>>>>

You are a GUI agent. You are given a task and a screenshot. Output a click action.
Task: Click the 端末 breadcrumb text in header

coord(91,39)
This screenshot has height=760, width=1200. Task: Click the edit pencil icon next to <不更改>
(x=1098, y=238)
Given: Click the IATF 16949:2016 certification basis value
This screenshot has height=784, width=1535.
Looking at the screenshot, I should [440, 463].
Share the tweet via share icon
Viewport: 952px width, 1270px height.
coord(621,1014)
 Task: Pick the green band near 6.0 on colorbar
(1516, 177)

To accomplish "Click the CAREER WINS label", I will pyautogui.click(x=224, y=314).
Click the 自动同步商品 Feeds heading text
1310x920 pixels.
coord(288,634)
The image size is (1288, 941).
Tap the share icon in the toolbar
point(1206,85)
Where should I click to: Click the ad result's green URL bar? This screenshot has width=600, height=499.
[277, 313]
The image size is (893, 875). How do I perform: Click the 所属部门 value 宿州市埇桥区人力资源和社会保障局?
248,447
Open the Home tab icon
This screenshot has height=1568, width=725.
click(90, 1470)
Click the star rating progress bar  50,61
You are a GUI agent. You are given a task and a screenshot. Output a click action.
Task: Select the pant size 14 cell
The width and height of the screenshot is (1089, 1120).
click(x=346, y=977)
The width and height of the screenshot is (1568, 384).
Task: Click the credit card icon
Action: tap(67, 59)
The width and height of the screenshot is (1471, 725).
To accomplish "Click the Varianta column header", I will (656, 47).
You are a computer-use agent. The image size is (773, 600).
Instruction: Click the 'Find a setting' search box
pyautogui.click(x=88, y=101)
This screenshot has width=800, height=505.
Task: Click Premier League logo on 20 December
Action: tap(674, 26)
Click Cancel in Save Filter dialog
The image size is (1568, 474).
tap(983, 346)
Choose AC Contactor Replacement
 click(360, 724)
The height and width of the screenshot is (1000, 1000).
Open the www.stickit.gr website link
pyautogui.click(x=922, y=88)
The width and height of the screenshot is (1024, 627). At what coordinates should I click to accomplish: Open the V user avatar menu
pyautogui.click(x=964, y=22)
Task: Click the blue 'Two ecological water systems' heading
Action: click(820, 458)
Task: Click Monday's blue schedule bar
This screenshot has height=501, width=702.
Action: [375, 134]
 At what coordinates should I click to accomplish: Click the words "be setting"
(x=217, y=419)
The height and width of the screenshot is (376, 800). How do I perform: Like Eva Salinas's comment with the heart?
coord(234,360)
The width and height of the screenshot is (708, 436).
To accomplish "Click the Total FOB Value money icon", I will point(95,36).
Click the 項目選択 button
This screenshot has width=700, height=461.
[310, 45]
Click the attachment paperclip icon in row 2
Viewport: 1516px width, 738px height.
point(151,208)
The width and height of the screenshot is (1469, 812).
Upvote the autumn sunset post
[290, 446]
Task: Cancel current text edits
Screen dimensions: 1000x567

<<<<

ASSIGNED TASK: From the records above, copy out the line with "Open the Home tab icon", the line with "You are a computer-use", and every line between them, word for word.

EXERCISE ANSWER:
Open the Home tab icon
This screenshot has height=1568, width=725.
click(90, 1470)
Click the star rating progress bar  50,61
You are a GUI agent. You are given a task and a screenshot. Output a click action.
Task: Select the pant size 14 cell
The width and height of the screenshot is (1089, 1120).
click(x=346, y=977)
The width and height of the screenshot is (1568, 384).
Task: Click the credit card icon
Action: tap(67, 59)
The width and height of the screenshot is (1471, 725).
To accomplish "Click the Varianta column header", I will (656, 47).
You are a computer-use agent. The image size is (773, 600).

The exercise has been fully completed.